### Your task
Hunt through the lines below for the string "taskbar" and copy each one that has it.

### Records shown
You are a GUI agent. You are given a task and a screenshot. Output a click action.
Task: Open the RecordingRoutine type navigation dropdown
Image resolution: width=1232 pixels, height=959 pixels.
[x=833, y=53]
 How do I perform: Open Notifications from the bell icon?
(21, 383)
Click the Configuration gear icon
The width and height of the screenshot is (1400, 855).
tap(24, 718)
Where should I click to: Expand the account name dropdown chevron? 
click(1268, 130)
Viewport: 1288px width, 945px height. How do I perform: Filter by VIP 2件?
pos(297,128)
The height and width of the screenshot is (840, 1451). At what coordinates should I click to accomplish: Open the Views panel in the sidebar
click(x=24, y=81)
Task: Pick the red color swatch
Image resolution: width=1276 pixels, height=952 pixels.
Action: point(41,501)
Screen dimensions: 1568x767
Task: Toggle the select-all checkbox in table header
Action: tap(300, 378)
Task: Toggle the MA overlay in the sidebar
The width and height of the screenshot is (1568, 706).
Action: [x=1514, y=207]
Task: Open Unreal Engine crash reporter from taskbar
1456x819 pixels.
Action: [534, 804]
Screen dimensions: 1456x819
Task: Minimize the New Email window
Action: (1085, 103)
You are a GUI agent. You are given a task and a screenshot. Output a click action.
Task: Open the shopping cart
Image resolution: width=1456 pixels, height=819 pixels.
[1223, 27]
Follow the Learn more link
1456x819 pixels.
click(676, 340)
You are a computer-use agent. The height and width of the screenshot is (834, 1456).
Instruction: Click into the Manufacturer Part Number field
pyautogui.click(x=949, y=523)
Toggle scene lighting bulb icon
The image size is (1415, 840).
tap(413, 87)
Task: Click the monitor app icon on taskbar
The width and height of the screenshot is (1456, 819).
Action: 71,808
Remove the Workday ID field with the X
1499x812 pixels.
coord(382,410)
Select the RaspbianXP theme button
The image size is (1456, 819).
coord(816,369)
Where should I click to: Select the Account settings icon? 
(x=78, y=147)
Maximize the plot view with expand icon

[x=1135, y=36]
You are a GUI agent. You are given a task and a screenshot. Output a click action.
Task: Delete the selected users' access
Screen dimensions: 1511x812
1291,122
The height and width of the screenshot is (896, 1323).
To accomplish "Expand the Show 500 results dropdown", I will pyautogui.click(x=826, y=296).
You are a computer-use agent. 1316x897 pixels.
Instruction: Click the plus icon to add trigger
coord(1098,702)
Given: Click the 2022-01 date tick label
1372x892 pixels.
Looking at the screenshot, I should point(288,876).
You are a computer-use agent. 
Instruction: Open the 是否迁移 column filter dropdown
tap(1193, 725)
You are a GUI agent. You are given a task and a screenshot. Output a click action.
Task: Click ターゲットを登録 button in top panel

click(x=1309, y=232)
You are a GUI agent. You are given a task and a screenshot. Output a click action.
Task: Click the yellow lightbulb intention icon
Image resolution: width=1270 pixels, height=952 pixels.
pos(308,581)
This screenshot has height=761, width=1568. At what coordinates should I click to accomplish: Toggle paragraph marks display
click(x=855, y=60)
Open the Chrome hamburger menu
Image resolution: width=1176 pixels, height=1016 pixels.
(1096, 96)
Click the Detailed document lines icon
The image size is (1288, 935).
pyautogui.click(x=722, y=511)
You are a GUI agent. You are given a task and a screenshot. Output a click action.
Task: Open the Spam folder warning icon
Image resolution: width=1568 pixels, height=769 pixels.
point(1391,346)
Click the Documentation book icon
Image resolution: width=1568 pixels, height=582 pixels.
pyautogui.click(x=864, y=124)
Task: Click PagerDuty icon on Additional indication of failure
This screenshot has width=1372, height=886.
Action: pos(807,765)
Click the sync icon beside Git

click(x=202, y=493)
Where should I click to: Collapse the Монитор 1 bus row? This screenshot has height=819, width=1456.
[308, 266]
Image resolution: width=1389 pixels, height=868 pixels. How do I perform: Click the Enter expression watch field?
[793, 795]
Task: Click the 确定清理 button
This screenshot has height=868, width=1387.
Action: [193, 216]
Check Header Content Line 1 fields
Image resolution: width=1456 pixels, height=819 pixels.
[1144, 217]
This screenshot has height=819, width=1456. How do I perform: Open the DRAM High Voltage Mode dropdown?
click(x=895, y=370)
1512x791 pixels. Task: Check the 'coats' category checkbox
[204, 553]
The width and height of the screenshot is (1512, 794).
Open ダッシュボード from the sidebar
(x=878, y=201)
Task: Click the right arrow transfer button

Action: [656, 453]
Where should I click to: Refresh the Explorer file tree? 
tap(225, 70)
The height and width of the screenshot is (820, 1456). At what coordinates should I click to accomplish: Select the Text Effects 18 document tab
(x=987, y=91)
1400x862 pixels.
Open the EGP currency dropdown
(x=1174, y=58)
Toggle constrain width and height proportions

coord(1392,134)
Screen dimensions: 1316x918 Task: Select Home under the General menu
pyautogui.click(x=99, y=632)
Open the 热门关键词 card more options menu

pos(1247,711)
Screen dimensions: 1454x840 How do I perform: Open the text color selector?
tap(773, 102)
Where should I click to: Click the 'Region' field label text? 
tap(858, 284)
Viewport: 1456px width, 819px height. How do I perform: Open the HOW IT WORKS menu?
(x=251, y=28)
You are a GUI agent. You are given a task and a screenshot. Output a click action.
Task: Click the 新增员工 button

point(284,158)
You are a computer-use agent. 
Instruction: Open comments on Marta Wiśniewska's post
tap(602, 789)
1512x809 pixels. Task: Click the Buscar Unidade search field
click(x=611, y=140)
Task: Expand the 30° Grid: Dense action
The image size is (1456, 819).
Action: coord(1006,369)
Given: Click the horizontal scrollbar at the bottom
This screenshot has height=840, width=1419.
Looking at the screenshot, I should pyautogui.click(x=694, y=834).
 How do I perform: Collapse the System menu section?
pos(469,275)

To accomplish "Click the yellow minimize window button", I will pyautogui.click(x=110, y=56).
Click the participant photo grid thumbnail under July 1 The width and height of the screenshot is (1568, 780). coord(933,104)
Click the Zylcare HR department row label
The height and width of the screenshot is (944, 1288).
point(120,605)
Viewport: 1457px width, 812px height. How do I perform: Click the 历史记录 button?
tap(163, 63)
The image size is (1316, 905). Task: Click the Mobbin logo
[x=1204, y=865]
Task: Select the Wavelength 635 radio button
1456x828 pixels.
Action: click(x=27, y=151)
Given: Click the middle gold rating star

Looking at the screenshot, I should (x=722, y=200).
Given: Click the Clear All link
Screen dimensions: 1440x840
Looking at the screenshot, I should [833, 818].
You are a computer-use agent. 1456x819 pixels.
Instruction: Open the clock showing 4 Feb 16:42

### Completed task
Task: Open Unreal Engine crash reporter from taskbar
Task: Click the monitor app icon on taskbar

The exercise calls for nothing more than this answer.